[Task brief] Rewrite the lines of the listing from the line with "Find the location of a particular element. This" up to and including the line with "The image size is (1024, 531).", swapping "screenshot" for "screen capture" and leaving everything else the same.

[Stored data]
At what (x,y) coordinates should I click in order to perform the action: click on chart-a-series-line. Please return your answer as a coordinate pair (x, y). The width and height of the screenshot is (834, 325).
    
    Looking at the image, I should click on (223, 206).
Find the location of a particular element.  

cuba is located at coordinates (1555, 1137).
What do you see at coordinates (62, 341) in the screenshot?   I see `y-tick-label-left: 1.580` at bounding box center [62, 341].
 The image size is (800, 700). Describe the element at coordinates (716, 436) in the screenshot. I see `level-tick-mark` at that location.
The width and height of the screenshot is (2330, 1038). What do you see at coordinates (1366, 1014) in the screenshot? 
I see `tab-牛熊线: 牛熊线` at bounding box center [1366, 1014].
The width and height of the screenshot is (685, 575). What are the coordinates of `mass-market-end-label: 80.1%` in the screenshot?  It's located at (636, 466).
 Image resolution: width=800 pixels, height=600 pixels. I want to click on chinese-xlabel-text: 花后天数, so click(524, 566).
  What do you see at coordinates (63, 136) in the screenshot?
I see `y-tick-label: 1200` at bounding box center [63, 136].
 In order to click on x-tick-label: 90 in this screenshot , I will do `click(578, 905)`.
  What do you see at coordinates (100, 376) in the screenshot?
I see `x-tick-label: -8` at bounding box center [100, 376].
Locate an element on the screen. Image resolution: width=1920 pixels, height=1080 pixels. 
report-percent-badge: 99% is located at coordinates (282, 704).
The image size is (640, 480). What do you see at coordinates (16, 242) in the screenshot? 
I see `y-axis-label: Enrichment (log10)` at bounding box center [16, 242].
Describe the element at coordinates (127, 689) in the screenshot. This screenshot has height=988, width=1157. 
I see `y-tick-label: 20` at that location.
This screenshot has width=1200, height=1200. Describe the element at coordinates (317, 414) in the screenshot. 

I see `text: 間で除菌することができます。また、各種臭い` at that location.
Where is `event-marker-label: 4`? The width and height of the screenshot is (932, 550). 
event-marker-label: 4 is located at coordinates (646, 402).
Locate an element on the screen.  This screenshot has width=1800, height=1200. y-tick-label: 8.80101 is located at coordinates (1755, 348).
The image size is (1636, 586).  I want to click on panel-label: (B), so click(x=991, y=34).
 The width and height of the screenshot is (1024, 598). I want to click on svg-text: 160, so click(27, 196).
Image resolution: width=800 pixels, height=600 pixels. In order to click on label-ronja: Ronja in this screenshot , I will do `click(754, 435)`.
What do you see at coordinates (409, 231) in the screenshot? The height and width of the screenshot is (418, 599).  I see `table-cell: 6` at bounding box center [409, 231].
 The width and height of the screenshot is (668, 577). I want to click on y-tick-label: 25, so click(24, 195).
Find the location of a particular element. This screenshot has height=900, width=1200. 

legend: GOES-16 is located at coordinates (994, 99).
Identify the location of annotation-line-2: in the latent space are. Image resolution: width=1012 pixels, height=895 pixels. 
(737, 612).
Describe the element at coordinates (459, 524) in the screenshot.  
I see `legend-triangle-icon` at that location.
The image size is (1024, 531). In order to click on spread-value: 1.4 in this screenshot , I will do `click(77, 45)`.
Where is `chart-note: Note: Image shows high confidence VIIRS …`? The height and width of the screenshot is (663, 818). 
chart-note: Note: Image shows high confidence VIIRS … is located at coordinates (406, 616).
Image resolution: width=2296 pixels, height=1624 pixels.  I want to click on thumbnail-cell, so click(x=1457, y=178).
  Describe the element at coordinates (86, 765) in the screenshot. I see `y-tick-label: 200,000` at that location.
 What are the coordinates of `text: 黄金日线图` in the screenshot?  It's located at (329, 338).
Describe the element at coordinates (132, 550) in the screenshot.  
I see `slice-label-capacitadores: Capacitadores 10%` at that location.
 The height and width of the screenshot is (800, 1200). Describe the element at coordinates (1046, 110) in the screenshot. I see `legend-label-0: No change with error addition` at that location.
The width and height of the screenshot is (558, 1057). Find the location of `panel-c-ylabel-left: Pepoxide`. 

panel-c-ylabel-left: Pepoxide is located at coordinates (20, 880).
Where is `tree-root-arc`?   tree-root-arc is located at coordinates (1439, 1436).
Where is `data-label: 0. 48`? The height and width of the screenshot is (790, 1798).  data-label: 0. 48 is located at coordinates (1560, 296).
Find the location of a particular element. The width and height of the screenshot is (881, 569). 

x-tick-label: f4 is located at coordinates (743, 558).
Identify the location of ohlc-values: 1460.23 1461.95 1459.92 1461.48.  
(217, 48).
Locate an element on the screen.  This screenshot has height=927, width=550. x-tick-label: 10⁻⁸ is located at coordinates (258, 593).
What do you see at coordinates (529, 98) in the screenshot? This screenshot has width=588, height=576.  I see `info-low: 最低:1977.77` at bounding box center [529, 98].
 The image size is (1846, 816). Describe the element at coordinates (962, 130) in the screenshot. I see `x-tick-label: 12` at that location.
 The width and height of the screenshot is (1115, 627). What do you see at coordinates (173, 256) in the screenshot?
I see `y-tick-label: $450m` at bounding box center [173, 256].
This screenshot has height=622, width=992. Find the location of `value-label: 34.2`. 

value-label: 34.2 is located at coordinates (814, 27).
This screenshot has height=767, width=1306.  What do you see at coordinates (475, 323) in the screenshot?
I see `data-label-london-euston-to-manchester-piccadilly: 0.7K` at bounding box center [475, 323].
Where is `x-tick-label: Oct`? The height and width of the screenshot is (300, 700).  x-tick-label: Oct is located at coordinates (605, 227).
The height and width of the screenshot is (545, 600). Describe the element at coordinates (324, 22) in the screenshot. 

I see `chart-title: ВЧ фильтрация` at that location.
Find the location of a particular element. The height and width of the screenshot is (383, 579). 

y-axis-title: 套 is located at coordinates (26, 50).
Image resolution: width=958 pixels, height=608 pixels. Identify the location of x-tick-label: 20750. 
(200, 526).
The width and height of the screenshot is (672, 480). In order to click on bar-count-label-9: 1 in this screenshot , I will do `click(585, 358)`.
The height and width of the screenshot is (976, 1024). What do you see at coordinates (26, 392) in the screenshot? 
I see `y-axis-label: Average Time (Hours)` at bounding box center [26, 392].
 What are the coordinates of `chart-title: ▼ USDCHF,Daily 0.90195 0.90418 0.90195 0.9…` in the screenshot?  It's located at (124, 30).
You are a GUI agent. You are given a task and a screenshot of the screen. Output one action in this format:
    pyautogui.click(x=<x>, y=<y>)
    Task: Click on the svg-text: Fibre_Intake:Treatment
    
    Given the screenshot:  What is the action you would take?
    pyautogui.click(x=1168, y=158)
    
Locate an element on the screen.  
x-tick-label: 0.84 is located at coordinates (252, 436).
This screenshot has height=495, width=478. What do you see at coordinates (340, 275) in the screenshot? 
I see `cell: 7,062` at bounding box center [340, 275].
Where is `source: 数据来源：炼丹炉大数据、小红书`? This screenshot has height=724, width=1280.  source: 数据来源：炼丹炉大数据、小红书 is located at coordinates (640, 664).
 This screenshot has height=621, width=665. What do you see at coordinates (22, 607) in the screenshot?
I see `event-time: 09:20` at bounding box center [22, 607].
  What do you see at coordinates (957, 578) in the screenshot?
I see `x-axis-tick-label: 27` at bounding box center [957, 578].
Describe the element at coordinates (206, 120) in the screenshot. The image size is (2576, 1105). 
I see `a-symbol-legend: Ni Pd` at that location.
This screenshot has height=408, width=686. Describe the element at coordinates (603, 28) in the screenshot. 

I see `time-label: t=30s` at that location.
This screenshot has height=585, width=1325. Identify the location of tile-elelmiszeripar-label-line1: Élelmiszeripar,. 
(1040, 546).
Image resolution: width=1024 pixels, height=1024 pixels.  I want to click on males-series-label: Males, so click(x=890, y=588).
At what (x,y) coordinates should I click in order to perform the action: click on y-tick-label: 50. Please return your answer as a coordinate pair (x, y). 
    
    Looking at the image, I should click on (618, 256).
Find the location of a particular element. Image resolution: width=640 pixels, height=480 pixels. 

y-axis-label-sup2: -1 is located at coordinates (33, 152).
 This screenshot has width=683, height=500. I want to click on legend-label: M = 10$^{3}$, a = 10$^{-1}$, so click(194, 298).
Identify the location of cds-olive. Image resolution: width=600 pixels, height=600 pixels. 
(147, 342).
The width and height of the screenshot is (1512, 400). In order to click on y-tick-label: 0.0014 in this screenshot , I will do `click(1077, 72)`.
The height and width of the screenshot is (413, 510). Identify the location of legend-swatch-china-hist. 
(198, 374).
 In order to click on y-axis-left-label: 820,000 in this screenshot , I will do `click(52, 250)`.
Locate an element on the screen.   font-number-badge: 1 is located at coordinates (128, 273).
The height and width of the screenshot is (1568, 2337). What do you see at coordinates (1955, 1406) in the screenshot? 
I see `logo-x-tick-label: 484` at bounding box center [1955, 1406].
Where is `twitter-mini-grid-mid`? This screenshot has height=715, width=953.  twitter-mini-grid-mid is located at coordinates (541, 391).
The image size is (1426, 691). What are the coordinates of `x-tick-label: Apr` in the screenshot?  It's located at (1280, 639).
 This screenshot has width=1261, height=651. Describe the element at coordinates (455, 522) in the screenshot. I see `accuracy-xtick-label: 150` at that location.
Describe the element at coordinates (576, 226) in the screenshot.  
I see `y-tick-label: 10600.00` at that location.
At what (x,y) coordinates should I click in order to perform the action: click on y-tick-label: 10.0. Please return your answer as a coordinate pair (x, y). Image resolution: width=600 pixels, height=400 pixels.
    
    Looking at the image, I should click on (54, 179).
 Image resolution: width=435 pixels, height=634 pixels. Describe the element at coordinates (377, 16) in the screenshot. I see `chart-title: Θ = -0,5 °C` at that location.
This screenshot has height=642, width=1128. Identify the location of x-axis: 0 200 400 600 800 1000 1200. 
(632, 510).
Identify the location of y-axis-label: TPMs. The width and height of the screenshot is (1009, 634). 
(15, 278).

[Task output]
Find the location of a particular element. This screen capture has height=900, width=1200. 

legend: GOES-16 is located at coordinates (994, 99).
Identify the location of annotation-line-2: in the latent space are. Image resolution: width=1012 pixels, height=895 pixels. 
(737, 612).
Describe the element at coordinates (459, 524) in the screen capture.  
I see `legend-triangle-icon` at that location.
The image size is (1024, 531). In order to click on spread-value: 1.4 in this screen capture , I will do `click(77, 45)`.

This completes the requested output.